• _Task objective_: What you return must be exactly the lines running from the one with "Task: Toggle the sticky pin in title bar" to the end of the data below, inclusive, and nothing more.

• _Supplied records_:
== == ==

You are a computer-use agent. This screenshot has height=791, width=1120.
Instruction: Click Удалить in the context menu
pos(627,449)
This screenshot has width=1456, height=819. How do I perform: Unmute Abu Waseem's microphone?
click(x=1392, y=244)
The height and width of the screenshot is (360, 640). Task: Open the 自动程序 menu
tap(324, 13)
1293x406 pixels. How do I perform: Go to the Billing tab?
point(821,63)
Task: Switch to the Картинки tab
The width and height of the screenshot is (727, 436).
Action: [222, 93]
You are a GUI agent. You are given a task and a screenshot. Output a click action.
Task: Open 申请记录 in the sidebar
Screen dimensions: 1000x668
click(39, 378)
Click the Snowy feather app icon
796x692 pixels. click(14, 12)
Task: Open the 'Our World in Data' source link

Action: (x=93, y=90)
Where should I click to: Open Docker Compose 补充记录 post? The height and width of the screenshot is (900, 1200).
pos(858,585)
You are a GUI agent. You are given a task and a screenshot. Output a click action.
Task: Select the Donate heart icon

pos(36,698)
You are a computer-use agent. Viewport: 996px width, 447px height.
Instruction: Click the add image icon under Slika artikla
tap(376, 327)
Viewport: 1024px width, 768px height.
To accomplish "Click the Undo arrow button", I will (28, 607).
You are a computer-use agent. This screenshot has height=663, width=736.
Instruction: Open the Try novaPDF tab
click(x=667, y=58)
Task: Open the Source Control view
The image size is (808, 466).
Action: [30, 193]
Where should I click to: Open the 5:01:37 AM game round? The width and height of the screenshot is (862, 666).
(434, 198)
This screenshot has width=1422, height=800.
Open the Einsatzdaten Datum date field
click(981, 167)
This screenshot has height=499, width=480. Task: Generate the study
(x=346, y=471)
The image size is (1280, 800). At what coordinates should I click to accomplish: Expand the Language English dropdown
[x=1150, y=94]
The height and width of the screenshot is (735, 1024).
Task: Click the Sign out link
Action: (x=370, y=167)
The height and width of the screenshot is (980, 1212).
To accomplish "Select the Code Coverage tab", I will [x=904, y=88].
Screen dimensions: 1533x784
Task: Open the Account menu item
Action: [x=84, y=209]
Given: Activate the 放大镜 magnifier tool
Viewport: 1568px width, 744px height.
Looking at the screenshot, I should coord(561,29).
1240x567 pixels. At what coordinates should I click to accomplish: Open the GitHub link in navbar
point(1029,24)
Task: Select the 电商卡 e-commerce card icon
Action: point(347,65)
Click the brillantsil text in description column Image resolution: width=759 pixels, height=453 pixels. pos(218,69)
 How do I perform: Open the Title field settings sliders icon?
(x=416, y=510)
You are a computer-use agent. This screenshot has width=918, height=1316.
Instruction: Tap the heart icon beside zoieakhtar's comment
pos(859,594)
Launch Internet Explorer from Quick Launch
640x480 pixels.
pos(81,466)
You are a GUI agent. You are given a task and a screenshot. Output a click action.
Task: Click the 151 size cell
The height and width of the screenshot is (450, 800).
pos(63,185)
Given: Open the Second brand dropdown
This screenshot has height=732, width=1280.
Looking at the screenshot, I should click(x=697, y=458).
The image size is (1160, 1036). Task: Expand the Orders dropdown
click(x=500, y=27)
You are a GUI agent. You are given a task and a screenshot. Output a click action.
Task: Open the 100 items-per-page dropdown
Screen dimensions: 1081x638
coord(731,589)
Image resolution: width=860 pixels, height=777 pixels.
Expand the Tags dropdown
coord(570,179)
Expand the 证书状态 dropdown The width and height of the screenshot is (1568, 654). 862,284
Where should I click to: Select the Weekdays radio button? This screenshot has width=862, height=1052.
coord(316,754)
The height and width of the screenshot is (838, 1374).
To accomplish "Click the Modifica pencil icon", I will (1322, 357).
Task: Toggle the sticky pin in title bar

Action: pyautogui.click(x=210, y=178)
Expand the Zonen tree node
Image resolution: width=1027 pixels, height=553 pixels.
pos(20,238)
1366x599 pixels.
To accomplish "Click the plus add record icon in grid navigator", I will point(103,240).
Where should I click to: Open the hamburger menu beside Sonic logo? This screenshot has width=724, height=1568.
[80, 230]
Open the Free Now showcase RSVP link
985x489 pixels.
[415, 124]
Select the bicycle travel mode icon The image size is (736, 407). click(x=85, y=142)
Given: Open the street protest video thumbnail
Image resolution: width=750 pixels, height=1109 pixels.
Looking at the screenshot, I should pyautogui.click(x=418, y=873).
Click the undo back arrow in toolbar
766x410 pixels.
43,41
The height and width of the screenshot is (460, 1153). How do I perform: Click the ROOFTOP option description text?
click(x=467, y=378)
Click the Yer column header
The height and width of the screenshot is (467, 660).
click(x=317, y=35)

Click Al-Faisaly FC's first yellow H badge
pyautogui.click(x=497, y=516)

== == ==

• _Exercise output_:
Task: Toggle the sticky pin in title bar

Action: pyautogui.click(x=210, y=178)
Expand the Zonen tree node
Image resolution: width=1027 pixels, height=553 pixels.
pos(20,238)
1366x599 pixels.
To accomplish "Click the plus add record icon in grid navigator", I will point(103,240).
Where should I click to: Open the hamburger menu beside Sonic logo? This screenshot has width=724, height=1568.
[80, 230]
Open the Free Now showcase RSVP link
985x489 pixels.
[415, 124]
Select the bicycle travel mode icon The image size is (736, 407). click(x=85, y=142)
Given: Open the street protest video thumbnail
Image resolution: width=750 pixels, height=1109 pixels.
Looking at the screenshot, I should pyautogui.click(x=418, y=873).
Click the undo back arrow in toolbar
766x410 pixels.
43,41
The height and width of the screenshot is (460, 1153). How do I perform: Click the ROOFTOP option description text?
click(x=467, y=378)
Click the Yer column header
The height and width of the screenshot is (467, 660).
click(x=317, y=35)

Click Al-Faisaly FC's first yellow H badge
pyautogui.click(x=497, y=516)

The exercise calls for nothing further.